Traditionally, a [get] SPECIFIER as TYPE request kicks the job to the specifier’s owner - in this case ASOC - to resolve as it sees fit. And ASOC is fine with specific type names like integer, string, list, and so on, so assuming it’s using Apple Event Manager mechanisms as they were designed to be used, as opposed to doing weird, janky, everything-a-special-case nonsense (which I’ll admit is something a helluva lot of developers do do), then there should be no problem with anything as well, since that’s just one more type name that the AEM already knows how to deal with.

For instance, if you want to extract an Apple event’s direct parameter and don’t need it to be a specific type:


AEDesc directParamDesc;
OSErr err = AEGetParamDesc(theAppleEvent, keyDirectObject, typeWildCard, &directParamDesc);

This is a standard documented AE feature, working exactly as designed, ever since System 7.

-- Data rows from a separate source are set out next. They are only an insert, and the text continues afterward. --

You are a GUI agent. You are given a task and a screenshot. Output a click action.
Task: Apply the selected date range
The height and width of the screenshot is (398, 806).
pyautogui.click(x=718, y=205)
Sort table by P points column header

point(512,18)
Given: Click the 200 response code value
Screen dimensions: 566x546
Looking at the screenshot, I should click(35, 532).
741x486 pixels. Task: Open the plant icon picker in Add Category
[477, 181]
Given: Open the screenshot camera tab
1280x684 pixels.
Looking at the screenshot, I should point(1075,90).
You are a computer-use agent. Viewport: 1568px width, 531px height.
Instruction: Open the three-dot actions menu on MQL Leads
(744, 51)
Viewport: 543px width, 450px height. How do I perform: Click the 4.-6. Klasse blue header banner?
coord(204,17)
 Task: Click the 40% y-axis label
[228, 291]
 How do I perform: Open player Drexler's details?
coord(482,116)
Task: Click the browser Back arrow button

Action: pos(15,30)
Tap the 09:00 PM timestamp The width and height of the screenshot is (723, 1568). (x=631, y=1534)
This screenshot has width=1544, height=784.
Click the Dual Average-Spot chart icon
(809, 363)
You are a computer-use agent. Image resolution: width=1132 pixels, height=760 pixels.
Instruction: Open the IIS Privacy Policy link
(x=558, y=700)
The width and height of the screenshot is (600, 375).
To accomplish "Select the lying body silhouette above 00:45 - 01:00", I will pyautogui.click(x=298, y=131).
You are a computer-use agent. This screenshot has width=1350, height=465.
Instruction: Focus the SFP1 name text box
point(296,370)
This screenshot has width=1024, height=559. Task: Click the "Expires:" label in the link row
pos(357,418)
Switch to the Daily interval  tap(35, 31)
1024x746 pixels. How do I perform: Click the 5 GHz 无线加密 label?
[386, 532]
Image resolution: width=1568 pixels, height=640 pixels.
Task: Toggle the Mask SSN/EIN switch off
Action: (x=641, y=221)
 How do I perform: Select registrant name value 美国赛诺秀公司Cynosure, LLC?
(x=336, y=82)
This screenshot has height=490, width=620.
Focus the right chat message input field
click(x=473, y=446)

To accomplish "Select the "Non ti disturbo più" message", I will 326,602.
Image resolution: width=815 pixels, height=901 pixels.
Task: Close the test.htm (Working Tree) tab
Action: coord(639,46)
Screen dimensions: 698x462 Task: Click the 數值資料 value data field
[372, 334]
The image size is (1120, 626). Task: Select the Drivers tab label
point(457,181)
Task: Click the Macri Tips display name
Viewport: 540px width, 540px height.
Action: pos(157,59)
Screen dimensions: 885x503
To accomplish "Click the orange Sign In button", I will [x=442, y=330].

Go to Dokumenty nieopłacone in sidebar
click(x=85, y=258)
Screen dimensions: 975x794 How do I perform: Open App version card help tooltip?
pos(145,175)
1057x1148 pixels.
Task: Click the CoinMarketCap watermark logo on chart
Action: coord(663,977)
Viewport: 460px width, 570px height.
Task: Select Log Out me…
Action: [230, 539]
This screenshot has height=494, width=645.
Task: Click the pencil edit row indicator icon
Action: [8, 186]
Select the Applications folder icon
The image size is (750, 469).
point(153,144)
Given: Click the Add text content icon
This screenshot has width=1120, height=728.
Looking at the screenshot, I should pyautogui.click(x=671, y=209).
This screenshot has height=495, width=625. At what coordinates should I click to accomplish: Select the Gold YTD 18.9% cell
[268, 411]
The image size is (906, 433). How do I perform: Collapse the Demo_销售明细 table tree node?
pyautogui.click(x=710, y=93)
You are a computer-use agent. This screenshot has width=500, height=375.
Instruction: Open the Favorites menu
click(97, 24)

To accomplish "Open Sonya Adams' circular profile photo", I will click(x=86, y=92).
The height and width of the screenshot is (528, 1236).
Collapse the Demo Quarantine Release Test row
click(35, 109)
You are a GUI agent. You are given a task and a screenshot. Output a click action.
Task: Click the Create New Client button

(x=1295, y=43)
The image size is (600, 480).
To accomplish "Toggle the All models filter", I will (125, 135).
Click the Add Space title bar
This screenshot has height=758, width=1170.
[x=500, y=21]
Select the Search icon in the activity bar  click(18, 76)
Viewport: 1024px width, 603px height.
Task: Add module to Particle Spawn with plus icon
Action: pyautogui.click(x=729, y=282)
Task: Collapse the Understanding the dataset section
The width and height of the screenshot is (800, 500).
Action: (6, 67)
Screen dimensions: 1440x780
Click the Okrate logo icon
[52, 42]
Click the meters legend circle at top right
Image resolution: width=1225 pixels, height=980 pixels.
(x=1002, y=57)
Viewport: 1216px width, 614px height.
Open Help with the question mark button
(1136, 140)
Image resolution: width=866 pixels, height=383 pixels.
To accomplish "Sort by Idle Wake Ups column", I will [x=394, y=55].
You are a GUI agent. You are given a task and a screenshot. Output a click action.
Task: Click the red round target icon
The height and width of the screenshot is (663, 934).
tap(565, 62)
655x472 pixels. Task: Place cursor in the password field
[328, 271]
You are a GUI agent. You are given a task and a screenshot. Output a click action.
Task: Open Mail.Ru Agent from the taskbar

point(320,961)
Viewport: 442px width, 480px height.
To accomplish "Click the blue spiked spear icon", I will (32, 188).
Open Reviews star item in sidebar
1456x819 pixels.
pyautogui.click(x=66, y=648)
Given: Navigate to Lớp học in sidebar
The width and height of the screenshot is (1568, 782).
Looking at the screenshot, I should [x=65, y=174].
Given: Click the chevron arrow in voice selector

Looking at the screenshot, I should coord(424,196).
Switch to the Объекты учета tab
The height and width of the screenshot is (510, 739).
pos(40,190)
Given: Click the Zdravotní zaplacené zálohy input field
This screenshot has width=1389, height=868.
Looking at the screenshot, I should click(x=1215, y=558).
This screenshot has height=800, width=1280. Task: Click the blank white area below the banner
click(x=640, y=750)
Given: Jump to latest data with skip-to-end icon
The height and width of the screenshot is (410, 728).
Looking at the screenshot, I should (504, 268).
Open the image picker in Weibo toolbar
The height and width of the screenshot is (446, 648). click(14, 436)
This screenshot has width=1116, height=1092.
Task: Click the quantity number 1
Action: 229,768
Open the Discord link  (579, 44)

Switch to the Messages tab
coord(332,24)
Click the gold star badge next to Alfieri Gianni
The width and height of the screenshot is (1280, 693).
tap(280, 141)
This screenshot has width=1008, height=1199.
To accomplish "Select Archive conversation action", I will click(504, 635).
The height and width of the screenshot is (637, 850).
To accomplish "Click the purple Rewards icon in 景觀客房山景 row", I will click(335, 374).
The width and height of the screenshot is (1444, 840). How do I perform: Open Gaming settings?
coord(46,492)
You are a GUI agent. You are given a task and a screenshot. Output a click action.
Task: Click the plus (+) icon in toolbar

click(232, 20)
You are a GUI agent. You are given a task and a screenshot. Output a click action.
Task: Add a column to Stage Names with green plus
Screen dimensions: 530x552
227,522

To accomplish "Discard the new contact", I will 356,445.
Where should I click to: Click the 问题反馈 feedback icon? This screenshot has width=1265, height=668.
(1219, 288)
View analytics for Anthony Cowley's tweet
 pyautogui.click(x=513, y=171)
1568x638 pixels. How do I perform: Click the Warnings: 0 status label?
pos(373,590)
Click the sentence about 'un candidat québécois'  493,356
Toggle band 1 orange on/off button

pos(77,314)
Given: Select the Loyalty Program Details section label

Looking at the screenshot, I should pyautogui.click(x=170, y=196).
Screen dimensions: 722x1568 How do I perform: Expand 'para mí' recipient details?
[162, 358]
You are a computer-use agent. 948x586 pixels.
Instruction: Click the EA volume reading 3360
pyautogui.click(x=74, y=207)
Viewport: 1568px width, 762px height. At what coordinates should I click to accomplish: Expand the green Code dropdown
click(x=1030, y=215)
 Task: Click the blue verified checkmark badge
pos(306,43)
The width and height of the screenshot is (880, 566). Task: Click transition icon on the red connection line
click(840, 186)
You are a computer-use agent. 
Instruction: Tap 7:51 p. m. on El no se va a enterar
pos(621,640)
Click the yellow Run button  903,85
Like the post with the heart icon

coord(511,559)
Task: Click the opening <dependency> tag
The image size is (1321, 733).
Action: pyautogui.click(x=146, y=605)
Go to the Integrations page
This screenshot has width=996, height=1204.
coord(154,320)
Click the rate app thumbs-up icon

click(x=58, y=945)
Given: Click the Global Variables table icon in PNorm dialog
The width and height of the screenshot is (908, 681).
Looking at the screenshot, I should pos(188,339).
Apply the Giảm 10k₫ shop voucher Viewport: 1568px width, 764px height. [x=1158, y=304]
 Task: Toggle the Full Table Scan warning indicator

Yeah, I’d be happier too to have the absolute official word from ASOC’s authors that it is indeed working exactly as designed, but a. they almost never speak to me (I do their egos no favors at all), and b. I strongly suspect I understand this stuff better than they do (a thought no-one finds more terrifying than me!). So I’m about as confident as I can be after a decade of trying to black-box reverse-engineer AppleScript’s inner workings to the best of my limited abilities. Caveat Emptor, E&OE, and so on.